Если я решусь развеять недоумение и объявить свою истинную сексуальную ориентацию, то непременно попаду в неловкое положение. В любом случае часть читателей мне не поверит. Если я заявлю, что моя ориентация нормальная, то многие сочтут, что я выкручиваюсь и лгу. Если заявлю, что гомосексуален, поверят больше (люди всегда склоны верить более скандальному варианту), но найдутся такие, которые сочтут это рекламным трюком ради привлечения внимания, и такие, которые решат: значит, он лгал в суде, правда во спасение, но тогда как же ему можно верить вообще? Словом, в любом случае пришлось бы не ограничиваться голословным утверждением, а предъявлять какие-то доказательства, факты, что было бы неприлично и смешно.
И это тем более сложно, что четкое деление на гомосексуалов и гетеросексуалов существует только в представлении обывателей, на деле же существует шкала с постепенными переходами от одного края к другому, и люди на ней размещаются на разных отсеках (профессор Кинзи условно числит таких отсеков семь). Пришлось бы отыскивать свой отсек – на публике? В порядочном обществе делают это наедине с врачом.

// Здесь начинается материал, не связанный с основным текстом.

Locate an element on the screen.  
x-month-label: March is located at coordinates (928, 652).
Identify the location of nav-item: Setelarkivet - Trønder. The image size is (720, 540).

Моя позиция по этому вопросу такова. В суде я отвергал только те конкретные деяния, которые мне были предъявлены. И видимо, достаточно убедительно, если дело, ведомое столь могучей организацией, разваливалось, и следствию пришлось прибегнуть к фальсификациям (удалось разоблачить их, что было признано судом). Что же до возможности моих гомосексуальных склонностей вообще, то это и тогда не было подсудно, и я имел основания отвергать само желание государства вторгнуться в эту сферу моей личности. Сейчас – тем правомернее. Это не дело государства и не сфера интересов нормального общества.
Когда мне на публичных встречах с читателями поступали записочки с вопросом о моей истинной сексуальной ориентации, я отвечал, что этот вопрос может по-настоящему интересовать только того, кто имеет на меня сексуальные виды. Только ему (или ей) нужно знать, подходящий я партнер или нет. Так что это нужно выяснять в индивидуальном порядке, и, вероятно, не лобовыми вопросами. А учитывая мой преклонный возраст, это и вовсе не имеет смысла.
Сексуальная ориентация представляется читателю важной, коль скоро он связывает с ней какие-то пристрастия и эффекты в творчестве человека. Такое отражение возможно, особенно в творчестве писателей и деятелей искусства. Что до ученого, то если его сексуальная ориентация находит отражение в его научной продукции, то дело плохо с его методикой. Я надеюсь, что даже в моих работах о гомосексуальности никак не сказалась моя собственная сексуальная ориентация, какой бы она ни была.